Seperti kebanyakan seorang ibu atau wanita muslimah lain, tentunya ia mendidik dan merawat sang bayi dengan penuh kasih sayang, menjaga dan mencintainya sepenuh hati. Tetapi entah mengapa, ada hubungannya atau tidak, sejak kabar syahid-nya sang suami dan berita kemenangan kaum muslimin di mantan wilayah roderick tersebut, bayi janda tersebut berubah menjadi sangat rewel di malam hari. Tangisannya sulit diredam, membutuhkan waktu berjam-jam atau bahkan semalaman suntuk untuk menenangkannya. Sang ibu harus rela kedua matanya menahan kantuk semalaman dan hal tersebut berlangsung terus-menerus hingga sang anak berumur hampir setahun. Anehnya, Sang janda tidak atau enggan membawa anaknya ke tabib atau dokter pada masa itu.
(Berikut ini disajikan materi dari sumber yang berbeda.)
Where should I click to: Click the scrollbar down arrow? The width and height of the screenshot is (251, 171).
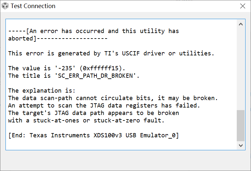[241, 145]
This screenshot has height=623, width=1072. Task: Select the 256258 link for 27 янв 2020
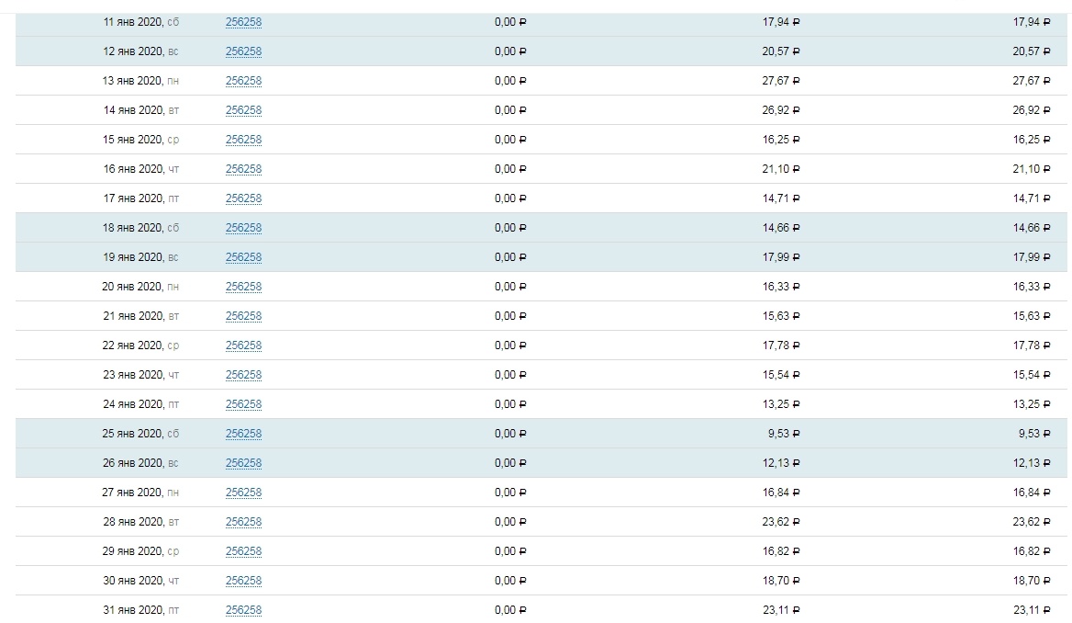point(243,493)
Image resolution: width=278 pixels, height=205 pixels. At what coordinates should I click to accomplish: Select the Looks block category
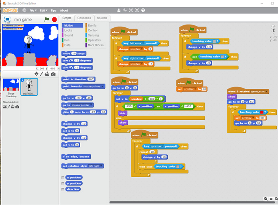tap(69, 30)
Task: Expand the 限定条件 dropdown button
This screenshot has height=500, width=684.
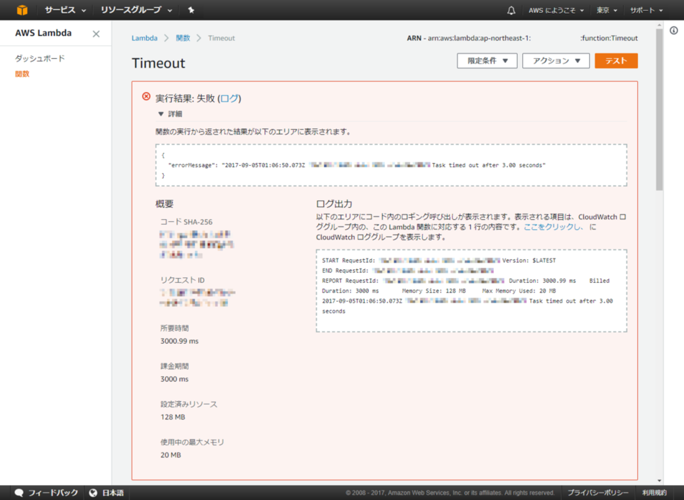Action: click(487, 61)
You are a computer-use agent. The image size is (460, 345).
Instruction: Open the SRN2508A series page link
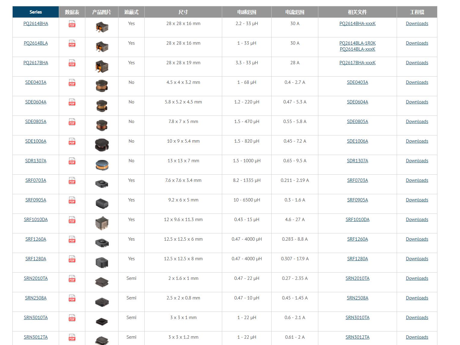36,298
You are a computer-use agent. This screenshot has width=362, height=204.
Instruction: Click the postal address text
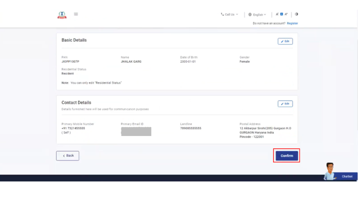click(265, 132)
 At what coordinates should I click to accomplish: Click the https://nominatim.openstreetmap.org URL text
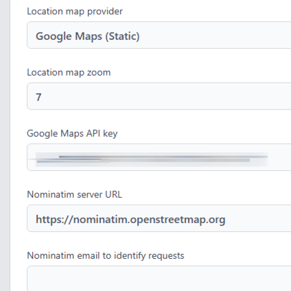point(130,219)
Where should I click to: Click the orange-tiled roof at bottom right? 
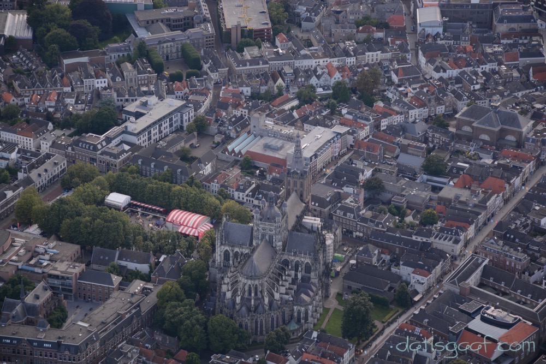(519, 333)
Pada suatu malam yang dingin, di mana sang ibu terlelap tidur, seperti malam-malam sebelumnya anak tersebut menangis, bahkan kali ini tangisannya lebih dahsyat dari malam-malam sebelumnya. Sang ibu yang kelelahan dengan aktivitas seharian dan juga diserang rasa kantuk yang hebat, mendengar tangisan anaknya ia mengumpat, meski hanya mengumpat dalam hati. Memperbaiki posisi tidurnya dan menutup telinganya dengan selimut dan bantal. Tidak berapa lama kemudian, tangisan anaknya pun berhenti. Iapun berucap dalam hati: “ah, seandainya setiap malam yang berlalu dulu kubiarkan sejenak tangisannya, tentu tangisannya tidak merepotkanku selama hampir setahun” ia berkata seperti itu dalam hati seraya menyunggingkan senyum gembira.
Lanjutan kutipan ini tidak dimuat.